## PASSAGE SHOWN
We ran tests to evaluate the performance of CacheHawkeye on legit cryptographic programs that use shared libraries and monitored functions or memory addresses. We tested four programs: AES encryption, AES decryption, RSA encryption, and RSA decryption.
Table 4 lists all results of a legit AES encryption program. The data symbol column does not contain any sensitive functions or memory addresses, So 
CacheHawkeye believes that this program is legit. The results of the legit AES decryption program are similar to 
Table 4 and also do not contain any sensitive functions or memory addresses. These results are not presented for the sake of brevity.
 It is worth noting that we divide the detection of the legit RSA decryption program into two tables. 
Table 5 shows the memory load results, and 
Table 6 shows the memory store results. There are no sensitive function names in 
Table 5. However, this does not mean that the legit RSA decryption program does not access these addresses, but because the access is not frequent enough, they are not caught by 
CacheHawkeye. There are some sensitive function addresses(such as mpih_sqr_n_basecase and mpihelp_divrem) in the symbol column of 
Table 5, this indicates that the legit RSA program has accessed these target addresses(functions). But there are no sensitive function addresses in the data symbol column. These demonstrate that the symbol column represents the legit program’s memory access, whereas the data symbol represents the cache side channel attack’s malicious memory access. The 
perf tool automatically puts the sensitive function name of the attack program in the data symbol column and puts the sensitive function name which the legit program also accesses in the symbol column. We conjecture that the reason behind it may be the memory access (by 
clflush instruction and 
movl instruction) of the attack program is somewhat different from the memory access of the legit program. 
CacheHawkeye only pays attention to the data symbol column, so it does not misjudge the legit cryptographic program.
For legit RSA encryption programs, the results of the data symbol column still do not contain any sensitive functions or memory addresses. These results are not presented for the sake of brevity. Therefore, CacheHawkeye can distinguish between benign cryptographic programs and side channel attack programs.
  4.2. Sampling Frequency Configuration
In this subsection, we evaluated the performance of 
CacheHawkeye at different frequencies and determine an appropriate sampling frequency. We tested 
CacheHawkeye to detect 4 representative attack programs and 4 legit cryptographic programs which may access sensitive addresses. we chose programs that are extremely difficult to detect when configuring the frequency, this can make the configured frequency more universally adaptable. For 
CacheHawkeye, the shorter the execution time of the attack program, the fewer sensitive memory address accesses, and the more difficult it is to detect. We chose 4 programs with very short execution time to configure the sampling frequency. As shown in 
Table 7, the execution time of these programs is only 7–12 ms. Real-world attacks must be much longer than these times because the attacker cannot synchronize with the victim. Therefore, the frequency configured according to these attack programs far meets the requirements of detecting real-world attacks.
We monitored 4 representative attack programs and 4 legit cryptographic programs with sampling frequencies of 2999, 5999, 8999, 11,999 and 14,999. Each attack program is executed 1000 times at each frequency. 4000 attacking samples are generated per frequency.

## RAW DATA
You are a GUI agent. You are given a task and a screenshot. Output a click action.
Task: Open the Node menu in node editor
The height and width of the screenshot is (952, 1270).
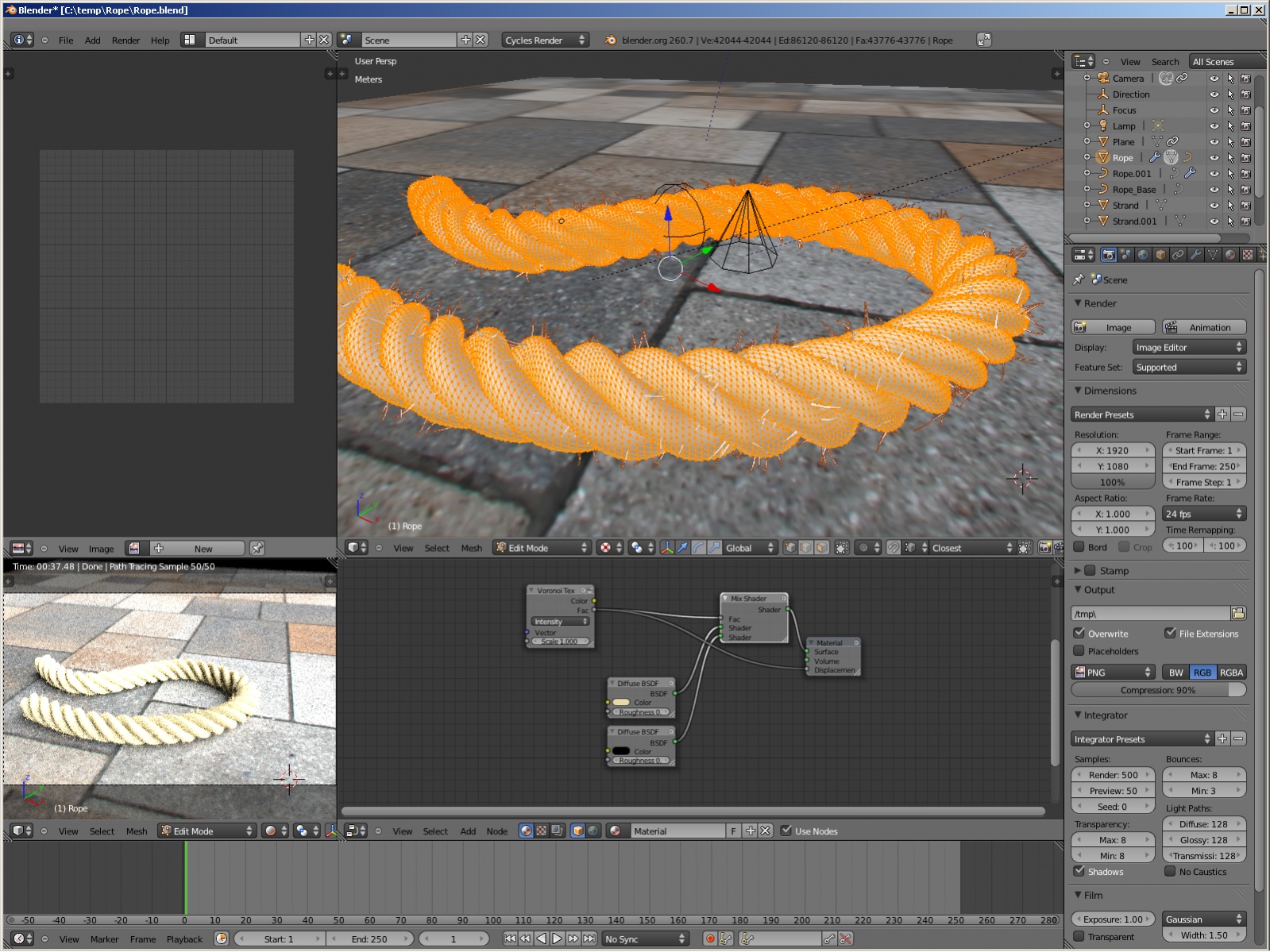(x=496, y=831)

## TASK PROMPT
For each statement below, say whether the CacheHawkeye passage agrees with it. Answer yes or no, and quote the passage's deciding words. (a) The results for the legit RSA decryption program are split across two tables. (b) CacheHawkeye uses the symbol column to decide whether a program is an attack. (c) Each attack program was run 1000 times at each sampling frequency. The data has no connection to the CacheHawkeye passage.

## EXERCISE OUTPUT
(a) Yes: "we divide the detection of the legit RSA decryption program into two tables"
(b) No: "CacheHawkeye only pays attention to the data symbol column"
(c) Yes: "Each attack program is executed 1000 times at each frequency."